Num súbito convite para subir ao norte da França em sua singular capital, Zenaide decidiu me acompanhar em mais aventuras franco-brasileiras. Cheguei sozinha, já espertinha com os trâmites franceses de transporte e afins, o problema notei ao me aproximar do hotel: escolhi o pior bairro para me hospedar em Paris (obviamente o preço foi o critério de seleção). Ainda há aqueles que digam que Paris é toda linda, por onde você passa se apaixona. Se eu estivesse indo pela primeira vez, terminaria o namoro com a cidade luz por ali mesmo. Mas você está em Paris, portanto releve esse bairro sujo, horrível e sem calçadas, passe por quarenta estações de metrô e desça na Champs Elysées, reclamona! Foi exatamente o que fiz e entre passos e espaços esperei Zenaide chegar.

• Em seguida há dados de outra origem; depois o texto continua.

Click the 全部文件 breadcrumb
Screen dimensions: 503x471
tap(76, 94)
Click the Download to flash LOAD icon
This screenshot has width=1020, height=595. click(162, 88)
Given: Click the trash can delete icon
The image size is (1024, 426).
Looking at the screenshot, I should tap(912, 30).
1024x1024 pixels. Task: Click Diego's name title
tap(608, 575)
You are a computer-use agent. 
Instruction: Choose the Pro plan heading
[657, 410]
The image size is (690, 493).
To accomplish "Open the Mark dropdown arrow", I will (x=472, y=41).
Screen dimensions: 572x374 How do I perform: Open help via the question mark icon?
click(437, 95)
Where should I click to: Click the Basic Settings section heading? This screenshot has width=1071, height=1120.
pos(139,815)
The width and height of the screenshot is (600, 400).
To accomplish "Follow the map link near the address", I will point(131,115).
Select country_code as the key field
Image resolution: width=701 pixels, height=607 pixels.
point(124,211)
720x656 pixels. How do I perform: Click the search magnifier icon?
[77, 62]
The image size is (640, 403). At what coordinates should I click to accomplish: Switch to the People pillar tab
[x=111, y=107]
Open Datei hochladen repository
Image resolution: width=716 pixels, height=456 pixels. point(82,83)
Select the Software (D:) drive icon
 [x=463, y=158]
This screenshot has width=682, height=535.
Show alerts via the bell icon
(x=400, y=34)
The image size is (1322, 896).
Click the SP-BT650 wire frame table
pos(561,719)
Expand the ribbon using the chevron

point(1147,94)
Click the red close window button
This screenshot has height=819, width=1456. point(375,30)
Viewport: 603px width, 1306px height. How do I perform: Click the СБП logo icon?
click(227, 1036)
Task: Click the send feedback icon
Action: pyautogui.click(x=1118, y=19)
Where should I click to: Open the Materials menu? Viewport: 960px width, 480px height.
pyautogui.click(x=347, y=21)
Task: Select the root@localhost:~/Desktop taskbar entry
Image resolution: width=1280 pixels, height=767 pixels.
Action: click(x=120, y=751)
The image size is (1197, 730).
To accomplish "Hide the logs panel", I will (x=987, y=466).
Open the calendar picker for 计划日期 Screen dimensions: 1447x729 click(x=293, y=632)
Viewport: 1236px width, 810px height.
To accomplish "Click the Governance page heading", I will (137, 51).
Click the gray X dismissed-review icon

 Eu e Zenaide trabalhamos na mesma universidade no Brasil e agora ela estuda em Portugal. Lembro-me da primeira visita que nos fez depois de um ano no luso-doutorado, ela parecia "Tiêta do agreste" voltando para a terra natal, cheia de ouros, cabelos ao vento, casaco até o joelho e poder, muito poder. Sempre achei Zenaide poderosa. Um jeito único de olhar a vida, como se tivesse aprendido incontáveis lições a cada ano de suas primaveras, uma independência, uma alegria, uma loucura antagônica, ela pode ser livre, apaixonada, comprometida, calada, não importa, Zenaide contagia com a leveza de seus sorrisos e profundidade do seu olhar.
Me imaginem então, encontrando Tiêta, já há umas 6 horas sem conversar com alguém (uma eternidade para uma pessoa como eu), sobrou muito assunto e Paris, aqui entre nós, ganhou ainda mais brilho, ficou, segundo Zenaide, fabulosa!  Até o bairro sem-vergonha deixou de chamar atenção ao receber a "Liberdade de Zenaide". E ela me consolou em todos os momentos difíceis, fosse na compra errada, no quebrar o que acabara de comprar, fosse ao perder um pedaço do dente cortando uma etiqueta, sempre ouvia Zenaide e o lado leve e positivo de ver os acontecimentos. E assim pode ser Paris, tudo que se vê nos filmes e ainda também, o que não se vê. Sigo enfatizando o valor das pessoas ao nosso lado, as cores mudam, nós também. Só lamento Zenaide ter partido antes e não me consolar no momento em que besuntei minha boca com um gloss (presente da minha "vaidosa" irmã) e acabei bebendo perfume. Hálito exalando flores e eu cuspindo pelas ruas parisienses. 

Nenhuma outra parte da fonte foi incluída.